Information provided Start Marker

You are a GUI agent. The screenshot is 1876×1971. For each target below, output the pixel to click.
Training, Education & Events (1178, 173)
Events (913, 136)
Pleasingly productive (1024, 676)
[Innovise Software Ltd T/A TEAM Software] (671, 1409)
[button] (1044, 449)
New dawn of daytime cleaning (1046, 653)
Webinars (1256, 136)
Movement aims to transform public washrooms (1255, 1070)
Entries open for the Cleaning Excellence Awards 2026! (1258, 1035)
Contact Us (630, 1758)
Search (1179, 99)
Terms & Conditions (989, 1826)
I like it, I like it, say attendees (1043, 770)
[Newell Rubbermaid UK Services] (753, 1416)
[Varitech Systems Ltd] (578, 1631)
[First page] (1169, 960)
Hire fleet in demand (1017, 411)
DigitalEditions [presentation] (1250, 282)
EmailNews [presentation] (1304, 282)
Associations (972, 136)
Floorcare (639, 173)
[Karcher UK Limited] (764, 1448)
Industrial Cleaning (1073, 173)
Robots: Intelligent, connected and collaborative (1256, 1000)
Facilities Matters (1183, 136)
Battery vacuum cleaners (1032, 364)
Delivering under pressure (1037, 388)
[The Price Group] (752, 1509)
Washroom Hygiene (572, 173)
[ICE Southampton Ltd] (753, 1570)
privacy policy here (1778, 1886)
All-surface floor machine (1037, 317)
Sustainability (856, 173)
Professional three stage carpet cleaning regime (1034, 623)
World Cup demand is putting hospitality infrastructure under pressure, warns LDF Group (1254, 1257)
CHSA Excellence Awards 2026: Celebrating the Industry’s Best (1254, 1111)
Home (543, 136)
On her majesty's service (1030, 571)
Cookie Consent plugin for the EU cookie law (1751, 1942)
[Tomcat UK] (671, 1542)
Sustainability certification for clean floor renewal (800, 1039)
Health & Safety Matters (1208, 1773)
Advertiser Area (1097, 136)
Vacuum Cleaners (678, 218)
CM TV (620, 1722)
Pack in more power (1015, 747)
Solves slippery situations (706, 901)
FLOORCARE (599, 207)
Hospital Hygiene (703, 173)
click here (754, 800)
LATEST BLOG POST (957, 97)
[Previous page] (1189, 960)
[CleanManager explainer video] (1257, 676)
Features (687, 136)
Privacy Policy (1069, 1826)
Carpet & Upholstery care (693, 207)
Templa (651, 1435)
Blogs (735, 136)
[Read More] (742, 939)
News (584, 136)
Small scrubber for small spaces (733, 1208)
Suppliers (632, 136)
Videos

Information provided End Marker

Assignment = Number of lines in the records above holding the word "under": state it and nothing else.

Expected answer = 2